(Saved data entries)
■ ■ ■

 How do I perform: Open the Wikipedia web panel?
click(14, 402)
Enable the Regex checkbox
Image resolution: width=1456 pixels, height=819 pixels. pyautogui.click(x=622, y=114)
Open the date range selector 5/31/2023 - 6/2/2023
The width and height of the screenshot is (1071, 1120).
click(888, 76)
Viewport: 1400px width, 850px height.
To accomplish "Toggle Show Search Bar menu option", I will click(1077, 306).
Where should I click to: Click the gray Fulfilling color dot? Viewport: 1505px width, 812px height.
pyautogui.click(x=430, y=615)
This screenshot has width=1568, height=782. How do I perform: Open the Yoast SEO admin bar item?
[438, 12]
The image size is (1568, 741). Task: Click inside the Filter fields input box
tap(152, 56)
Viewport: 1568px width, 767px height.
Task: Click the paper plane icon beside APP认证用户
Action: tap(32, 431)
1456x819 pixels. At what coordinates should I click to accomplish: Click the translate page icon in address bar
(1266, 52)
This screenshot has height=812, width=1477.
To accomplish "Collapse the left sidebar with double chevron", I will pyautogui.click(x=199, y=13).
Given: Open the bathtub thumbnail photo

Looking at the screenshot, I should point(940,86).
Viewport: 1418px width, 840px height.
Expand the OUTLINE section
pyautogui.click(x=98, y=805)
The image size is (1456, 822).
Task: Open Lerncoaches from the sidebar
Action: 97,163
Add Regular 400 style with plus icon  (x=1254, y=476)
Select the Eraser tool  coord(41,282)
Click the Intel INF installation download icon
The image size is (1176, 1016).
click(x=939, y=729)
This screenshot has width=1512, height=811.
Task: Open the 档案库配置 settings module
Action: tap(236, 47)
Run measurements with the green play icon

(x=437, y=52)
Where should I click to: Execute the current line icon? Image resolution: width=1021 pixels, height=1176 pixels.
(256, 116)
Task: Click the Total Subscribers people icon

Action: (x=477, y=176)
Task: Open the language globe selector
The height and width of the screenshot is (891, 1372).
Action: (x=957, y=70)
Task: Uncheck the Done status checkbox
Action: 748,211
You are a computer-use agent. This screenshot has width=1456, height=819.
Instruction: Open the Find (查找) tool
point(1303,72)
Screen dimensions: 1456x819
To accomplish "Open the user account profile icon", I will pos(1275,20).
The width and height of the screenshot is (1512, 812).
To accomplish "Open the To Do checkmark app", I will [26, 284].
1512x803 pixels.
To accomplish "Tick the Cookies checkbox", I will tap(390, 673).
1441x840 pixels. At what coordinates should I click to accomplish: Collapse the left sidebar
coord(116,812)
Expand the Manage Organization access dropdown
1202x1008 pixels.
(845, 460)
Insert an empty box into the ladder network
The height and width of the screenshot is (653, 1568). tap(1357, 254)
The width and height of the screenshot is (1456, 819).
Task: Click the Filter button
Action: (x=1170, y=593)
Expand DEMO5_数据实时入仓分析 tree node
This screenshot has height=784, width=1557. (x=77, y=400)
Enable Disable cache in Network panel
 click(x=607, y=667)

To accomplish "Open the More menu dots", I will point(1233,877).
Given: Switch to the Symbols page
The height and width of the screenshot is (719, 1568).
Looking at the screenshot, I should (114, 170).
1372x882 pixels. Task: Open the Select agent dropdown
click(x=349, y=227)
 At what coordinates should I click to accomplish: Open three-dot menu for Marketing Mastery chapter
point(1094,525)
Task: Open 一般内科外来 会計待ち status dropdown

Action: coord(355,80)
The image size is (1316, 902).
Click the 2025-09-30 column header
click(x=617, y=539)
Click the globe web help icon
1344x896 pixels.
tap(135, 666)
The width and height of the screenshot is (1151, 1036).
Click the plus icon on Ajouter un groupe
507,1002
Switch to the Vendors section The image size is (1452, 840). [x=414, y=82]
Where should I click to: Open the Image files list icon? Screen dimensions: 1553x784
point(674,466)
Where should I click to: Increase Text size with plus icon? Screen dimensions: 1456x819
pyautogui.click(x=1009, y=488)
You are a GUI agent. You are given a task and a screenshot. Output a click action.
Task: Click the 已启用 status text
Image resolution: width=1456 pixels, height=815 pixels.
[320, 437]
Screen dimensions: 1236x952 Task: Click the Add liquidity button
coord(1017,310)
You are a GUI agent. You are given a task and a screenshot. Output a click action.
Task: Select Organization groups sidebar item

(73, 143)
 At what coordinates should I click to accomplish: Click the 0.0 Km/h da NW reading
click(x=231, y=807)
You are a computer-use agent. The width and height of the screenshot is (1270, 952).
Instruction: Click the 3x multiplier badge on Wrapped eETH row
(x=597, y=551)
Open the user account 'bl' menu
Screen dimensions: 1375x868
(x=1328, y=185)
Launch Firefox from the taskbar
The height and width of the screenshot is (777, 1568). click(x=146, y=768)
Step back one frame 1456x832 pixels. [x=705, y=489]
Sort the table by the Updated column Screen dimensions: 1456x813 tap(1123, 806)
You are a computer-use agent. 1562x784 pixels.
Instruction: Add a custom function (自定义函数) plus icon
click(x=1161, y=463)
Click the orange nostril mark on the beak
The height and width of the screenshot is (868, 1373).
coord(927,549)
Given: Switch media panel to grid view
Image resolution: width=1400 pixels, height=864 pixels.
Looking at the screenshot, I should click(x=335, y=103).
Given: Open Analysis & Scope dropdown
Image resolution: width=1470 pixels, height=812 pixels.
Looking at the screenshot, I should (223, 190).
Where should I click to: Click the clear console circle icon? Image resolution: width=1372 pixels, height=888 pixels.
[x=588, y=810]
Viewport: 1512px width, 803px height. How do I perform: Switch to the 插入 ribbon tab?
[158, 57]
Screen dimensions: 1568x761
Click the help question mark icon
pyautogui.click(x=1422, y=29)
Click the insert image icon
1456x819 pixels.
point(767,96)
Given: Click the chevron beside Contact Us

■ ■ ■

▶ What needs to be done:
Pull out the lines above in which the word "user" appears.

▶ Solution to this problem:
To accomplish "Open the user account profile icon", I will pos(1275,20).
Open the user account 'bl' menu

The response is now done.